[Description of the task]
Line by line, copy the data below exactly.

Source material: Begin

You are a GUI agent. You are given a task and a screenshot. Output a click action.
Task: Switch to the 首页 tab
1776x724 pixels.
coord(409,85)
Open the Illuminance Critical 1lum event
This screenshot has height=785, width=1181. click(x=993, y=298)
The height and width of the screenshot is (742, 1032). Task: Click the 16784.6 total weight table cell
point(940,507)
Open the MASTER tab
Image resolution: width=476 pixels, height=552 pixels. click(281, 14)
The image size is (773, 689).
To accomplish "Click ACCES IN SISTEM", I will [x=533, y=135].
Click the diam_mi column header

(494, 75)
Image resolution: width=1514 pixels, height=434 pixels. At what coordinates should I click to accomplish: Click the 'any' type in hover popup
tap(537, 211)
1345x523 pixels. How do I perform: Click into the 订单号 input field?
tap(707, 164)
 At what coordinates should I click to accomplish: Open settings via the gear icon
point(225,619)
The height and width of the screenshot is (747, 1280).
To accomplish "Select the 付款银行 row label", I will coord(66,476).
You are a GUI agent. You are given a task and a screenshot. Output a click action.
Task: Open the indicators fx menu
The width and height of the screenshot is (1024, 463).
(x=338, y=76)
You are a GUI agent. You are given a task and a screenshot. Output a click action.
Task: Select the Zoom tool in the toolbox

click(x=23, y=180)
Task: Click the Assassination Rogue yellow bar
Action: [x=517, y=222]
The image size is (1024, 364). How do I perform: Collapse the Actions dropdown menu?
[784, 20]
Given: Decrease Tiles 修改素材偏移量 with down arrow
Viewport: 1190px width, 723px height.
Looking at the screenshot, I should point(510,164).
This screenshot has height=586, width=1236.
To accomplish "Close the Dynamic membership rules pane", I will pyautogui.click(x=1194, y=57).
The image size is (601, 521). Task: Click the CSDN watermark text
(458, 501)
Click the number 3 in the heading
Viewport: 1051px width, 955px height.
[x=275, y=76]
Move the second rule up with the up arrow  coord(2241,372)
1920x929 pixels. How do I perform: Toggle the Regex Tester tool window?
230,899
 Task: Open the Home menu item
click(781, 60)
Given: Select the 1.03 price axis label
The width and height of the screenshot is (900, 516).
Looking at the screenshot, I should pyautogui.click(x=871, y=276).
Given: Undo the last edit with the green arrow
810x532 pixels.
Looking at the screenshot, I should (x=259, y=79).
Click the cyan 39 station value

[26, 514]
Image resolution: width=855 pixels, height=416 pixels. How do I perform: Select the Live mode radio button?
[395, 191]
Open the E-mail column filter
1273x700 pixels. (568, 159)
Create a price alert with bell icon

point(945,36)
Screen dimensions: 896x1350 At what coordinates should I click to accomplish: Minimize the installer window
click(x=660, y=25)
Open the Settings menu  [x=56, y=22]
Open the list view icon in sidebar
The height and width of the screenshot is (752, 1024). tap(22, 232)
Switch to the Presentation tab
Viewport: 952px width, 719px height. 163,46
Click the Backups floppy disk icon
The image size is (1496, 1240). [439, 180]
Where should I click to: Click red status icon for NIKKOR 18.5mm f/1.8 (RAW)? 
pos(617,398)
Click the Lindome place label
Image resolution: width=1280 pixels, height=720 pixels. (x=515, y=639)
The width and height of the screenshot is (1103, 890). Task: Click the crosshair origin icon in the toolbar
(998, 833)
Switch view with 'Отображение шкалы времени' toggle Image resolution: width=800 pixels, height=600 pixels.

Source material: End

[Solved problem]
You are a GUI agent. You are given a task and a screenshot. Output a click action.
Task: Switch to the 首页 tab
1776x724 pixels.
coord(409,85)
Open the Illuminance Critical 1lum event
This screenshot has height=785, width=1181. click(x=993, y=298)
The height and width of the screenshot is (742, 1032). Task: Click the 16784.6 total weight table cell
point(940,507)
Open the MASTER tab
Image resolution: width=476 pixels, height=552 pixels. click(281, 14)
The image size is (773, 689).
To accomplish "Click ACCES IN SISTEM", I will [x=533, y=135].
Click the diam_mi column header

(494, 75)
Image resolution: width=1514 pixels, height=434 pixels. At what coordinates should I click to accomplish: Click the 'any' type in hover popup
tap(537, 211)
1345x523 pixels. How do I perform: Click into the 订单号 input field?
tap(707, 164)
 At what coordinates should I click to accomplish: Open settings via the gear icon
point(225,619)
The height and width of the screenshot is (747, 1280).
To accomplish "Select the 付款银行 row label", I will coord(66,476).
You are a GUI agent. You are given a task and a screenshot. Output a click action.
Task: Open the indicators fx menu
The width and height of the screenshot is (1024, 463).
(x=338, y=76)
You are a GUI agent. You are given a task and a screenshot. Output a click action.
Task: Select the Zoom tool in the toolbox

click(x=23, y=180)
Task: Click the Assassination Rogue yellow bar
Action: [x=517, y=222]
The image size is (1024, 364). How do I perform: Collapse the Actions dropdown menu?
[784, 20]
Given: Decrease Tiles 修改素材偏移量 with down arrow
Viewport: 1190px width, 723px height.
Looking at the screenshot, I should point(510,164).
This screenshot has height=586, width=1236.
To accomplish "Close the Dynamic membership rules pane", I will pyautogui.click(x=1194, y=57).
The image size is (601, 521). Task: Click the CSDN watermark text
(458, 501)
Click the number 3 in the heading
Viewport: 1051px width, 955px height.
[x=275, y=76]
Move the second rule up with the up arrow  coord(2241,372)
1920x929 pixels. How do I perform: Toggle the Regex Tester tool window?
230,899
 Task: Open the Home menu item
click(781, 60)
Given: Select the 1.03 price axis label
The width and height of the screenshot is (900, 516).
Looking at the screenshot, I should pyautogui.click(x=871, y=276).
Given: Undo the last edit with the green arrow
810x532 pixels.
Looking at the screenshot, I should (x=259, y=79).
Click the cyan 39 station value

[26, 514]
Image resolution: width=855 pixels, height=416 pixels. How do I perform: Select the Live mode radio button?
[395, 191]
Open the E-mail column filter
1273x700 pixels. (568, 159)
Create a price alert with bell icon

point(945,36)
Screen dimensions: 896x1350 At what coordinates should I click to accomplish: Minimize the installer window
click(x=660, y=25)
Open the Settings menu  [x=56, y=22]
Open the list view icon in sidebar
The height and width of the screenshot is (752, 1024). tap(22, 232)
Switch to the Presentation tab
Viewport: 952px width, 719px height. 163,46
Click the Backups floppy disk icon
The image size is (1496, 1240). [439, 180]
Where should I click to: Click red status icon for NIKKOR 18.5mm f/1.8 (RAW)? 
pos(617,398)
Click the Lindome place label
Image resolution: width=1280 pixels, height=720 pixels. (x=515, y=639)
The width and height of the screenshot is (1103, 890). Task: Click the crosshair origin icon in the toolbar
(998, 833)
Switch view with 'Отображение шкалы времени' toggle Image resolution: width=800 pixels, height=600 pixels.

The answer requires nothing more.